*What is being asked:*
Which lines of the data hold the word "computer"? Copy all of them.

*Available data:*
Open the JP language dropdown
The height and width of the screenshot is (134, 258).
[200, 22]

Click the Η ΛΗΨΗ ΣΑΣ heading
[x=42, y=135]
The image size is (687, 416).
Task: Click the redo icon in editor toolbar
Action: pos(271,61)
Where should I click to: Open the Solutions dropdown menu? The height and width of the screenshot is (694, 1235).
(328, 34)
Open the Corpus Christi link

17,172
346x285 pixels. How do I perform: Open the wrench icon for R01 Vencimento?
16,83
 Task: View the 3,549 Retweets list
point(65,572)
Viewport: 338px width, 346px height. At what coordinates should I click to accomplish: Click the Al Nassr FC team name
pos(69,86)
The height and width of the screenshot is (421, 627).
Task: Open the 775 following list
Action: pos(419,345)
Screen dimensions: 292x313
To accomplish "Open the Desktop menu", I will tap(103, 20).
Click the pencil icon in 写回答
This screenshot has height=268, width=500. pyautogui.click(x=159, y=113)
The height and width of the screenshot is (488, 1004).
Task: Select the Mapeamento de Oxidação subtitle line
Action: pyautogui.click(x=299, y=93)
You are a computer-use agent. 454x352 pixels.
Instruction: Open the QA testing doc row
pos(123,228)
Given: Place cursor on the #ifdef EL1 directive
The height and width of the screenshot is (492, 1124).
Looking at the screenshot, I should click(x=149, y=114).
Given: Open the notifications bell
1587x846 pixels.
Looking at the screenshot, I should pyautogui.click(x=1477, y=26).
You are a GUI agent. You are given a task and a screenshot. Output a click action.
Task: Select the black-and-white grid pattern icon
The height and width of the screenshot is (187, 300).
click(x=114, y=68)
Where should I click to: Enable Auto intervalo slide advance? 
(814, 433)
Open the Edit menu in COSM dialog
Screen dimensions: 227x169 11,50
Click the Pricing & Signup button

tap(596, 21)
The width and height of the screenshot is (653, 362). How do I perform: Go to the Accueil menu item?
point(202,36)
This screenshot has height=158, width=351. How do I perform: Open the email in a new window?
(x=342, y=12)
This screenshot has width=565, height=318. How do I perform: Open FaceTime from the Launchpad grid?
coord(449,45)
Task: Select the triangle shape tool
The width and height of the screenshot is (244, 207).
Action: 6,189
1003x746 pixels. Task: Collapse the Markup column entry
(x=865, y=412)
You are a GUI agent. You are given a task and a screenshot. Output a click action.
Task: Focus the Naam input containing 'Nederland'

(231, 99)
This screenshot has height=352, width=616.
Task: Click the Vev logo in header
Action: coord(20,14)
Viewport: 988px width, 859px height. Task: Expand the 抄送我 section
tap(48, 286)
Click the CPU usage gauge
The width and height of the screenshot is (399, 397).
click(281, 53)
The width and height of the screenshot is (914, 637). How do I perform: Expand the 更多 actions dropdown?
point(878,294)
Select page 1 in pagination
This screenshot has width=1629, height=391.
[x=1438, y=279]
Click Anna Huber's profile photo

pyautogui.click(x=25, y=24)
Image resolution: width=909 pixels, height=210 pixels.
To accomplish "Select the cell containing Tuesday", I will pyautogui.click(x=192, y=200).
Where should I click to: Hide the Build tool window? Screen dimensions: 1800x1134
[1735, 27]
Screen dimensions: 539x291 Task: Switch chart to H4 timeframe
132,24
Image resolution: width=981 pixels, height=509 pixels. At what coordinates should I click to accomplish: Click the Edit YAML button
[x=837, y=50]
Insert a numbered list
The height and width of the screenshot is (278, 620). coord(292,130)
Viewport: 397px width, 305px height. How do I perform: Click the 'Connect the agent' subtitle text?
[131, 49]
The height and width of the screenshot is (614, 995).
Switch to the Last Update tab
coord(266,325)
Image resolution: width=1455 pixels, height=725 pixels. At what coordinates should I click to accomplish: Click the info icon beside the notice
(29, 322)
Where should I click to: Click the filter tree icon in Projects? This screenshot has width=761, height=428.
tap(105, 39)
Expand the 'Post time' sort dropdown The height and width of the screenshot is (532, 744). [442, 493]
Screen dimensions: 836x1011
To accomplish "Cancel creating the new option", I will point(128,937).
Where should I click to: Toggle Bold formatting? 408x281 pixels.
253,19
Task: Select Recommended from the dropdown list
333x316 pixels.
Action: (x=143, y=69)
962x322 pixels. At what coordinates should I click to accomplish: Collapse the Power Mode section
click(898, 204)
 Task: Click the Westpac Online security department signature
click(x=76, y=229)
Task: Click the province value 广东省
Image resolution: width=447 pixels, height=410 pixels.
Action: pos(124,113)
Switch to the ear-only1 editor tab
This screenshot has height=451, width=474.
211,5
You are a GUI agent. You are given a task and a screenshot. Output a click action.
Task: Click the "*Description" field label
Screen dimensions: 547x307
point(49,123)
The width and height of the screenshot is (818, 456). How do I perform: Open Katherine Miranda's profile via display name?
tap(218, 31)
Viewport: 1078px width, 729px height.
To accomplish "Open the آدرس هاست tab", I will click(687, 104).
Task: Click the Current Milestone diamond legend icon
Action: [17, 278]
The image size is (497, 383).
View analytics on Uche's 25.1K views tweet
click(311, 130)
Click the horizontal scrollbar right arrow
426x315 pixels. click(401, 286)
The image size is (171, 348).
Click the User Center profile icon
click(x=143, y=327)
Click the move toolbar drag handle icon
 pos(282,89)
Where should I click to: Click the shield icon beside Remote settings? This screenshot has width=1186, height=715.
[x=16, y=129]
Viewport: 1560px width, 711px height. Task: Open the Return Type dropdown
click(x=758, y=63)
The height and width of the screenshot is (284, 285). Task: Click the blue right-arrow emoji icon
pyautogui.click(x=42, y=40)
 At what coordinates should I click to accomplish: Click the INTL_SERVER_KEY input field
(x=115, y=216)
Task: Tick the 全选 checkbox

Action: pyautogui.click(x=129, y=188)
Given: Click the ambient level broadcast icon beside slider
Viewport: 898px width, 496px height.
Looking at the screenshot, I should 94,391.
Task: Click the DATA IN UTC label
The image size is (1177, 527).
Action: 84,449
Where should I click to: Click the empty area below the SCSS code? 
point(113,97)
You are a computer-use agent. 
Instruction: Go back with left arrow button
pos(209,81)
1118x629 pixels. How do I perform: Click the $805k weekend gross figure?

*Solution to this task:*
You are a computer-use agent. 454x352 pixels.
You are a computer-use agent. 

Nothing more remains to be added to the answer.